» 网页
概述
这篇文章我们要搞明白的问题有:
- Block数据是如何生成的
- Block是如何存储的
上一篇文章已经介绍了Receiver
是如何启动的,以及在Executor和Driver运行的ReceiverSupervisor
、Receiver
、ReceiverTracker
之间的劳作关系,但是关于Receiver
接收到数据,然后和ReceiverSupervisor
之间配合BlockManager
进行Block
生成管理的内部细节未进行说明,对此我们今天再来看看他们内部的关系。
先来看看Block的生成流程,自然先从Receiver
的启动之处作为入口,就是之前介绍过的ReceiverSupervisor
中的startReceiver
方法,其中会调用receiver.onStart()
,直接点进去发现这是Receiver
中的一个未实现的抽象方法,那么很显然应该是对于不同的Receiver
有自己不同的onStart()
逻辑,每个接收器可以依据自己的逻辑需求,在启动时可能会有不同的处理。
我们直接选择KafkaInputDStream
来作为观察小白鼠,看它里面的onStart
是如何实现的,内部代码结构比较简单清晰,主要是为每个topic创建了一个数据流(具体如何创建这个数据流涉及ZooKeeper消费Kafka数据的源码,不在此篇范围内),然后对每个数据流的处理直接放到线程池中进行处理,具体每条消息的处理逻辑就是调用store
方法:
def run() {
logInfo("Starting MessageHandler.")
try {
val streamIterator = stream.iterator()
while (streamIterator.hasNext()) {
val msgAndMetadata = streamIterator.next()
store((msgAndMetadata.key, msgAndMetadata.message))
}
} catch {
case e: Throwable => reportError("Error handling message; exiting", e)
}
}
def store(dataItem: T) {
supervisor.pushSingle(dataItem)
}
直接看到store
方法这里就是Receiver
和ReceiverSupervivor
建立连接的地方,到这里就已经了解了Recieiver
数据获取的主要流程,当然由于每个Receiver
的数据接收逻辑不一样,所以onStart
方法肯定会不一样,这里只是举了一个栗子,但是流程都是一样的,因此这里算是解决了我们提到的第一个问题的一半,即Block数据的来源,但是这里是对一条一条数据的处理,后续处理生成Block流程继续。
继续追溯刚才的pushSingle
,路线为:ReceiverSupervisorImpl.pushSingle --> defaultBlockGenerator.addData
,看到这里很明显addData
代码如下:
def addData(data: Any): Unit = {
if (state == Active) {
waitToPush()
synchronized {
if (state == Active) {
currentBuffer += data
} else {
throw new SparkException(
"Cannot add data as BlockGenerator has not been started or has been stopped")

[部分条目]
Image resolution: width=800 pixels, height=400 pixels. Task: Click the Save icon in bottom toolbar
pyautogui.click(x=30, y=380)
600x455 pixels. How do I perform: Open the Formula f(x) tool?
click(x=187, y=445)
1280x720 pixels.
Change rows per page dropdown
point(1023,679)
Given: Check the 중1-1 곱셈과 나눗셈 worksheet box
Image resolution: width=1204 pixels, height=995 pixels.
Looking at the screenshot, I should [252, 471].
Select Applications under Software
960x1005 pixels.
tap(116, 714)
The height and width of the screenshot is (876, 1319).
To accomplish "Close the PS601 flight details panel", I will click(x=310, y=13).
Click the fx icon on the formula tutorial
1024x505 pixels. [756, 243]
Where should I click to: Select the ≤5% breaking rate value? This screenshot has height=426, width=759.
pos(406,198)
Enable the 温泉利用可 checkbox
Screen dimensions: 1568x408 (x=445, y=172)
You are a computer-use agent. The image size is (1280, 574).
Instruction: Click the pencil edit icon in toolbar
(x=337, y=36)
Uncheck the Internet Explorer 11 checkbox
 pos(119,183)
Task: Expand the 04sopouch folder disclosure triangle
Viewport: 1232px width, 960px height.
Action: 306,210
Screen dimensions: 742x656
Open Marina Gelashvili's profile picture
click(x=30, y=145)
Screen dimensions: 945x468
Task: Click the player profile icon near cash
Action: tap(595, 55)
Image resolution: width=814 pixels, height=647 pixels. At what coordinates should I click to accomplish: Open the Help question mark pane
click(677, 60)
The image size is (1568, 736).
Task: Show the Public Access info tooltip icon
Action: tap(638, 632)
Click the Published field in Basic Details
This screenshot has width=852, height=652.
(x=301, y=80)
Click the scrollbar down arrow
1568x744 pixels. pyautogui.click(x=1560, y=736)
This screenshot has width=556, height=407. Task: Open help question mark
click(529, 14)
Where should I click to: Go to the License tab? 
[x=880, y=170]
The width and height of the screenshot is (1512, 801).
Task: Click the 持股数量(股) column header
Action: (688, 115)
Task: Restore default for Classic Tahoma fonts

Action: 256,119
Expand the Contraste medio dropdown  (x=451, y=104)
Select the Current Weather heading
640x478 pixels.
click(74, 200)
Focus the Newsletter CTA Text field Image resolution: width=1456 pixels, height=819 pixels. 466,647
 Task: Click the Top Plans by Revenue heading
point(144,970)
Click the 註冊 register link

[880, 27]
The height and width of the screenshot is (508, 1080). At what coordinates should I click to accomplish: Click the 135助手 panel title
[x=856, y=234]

» 练习任务
网页以哪个类为例来观察onStart的实现?

» 参考答案
KafkaInputDStream。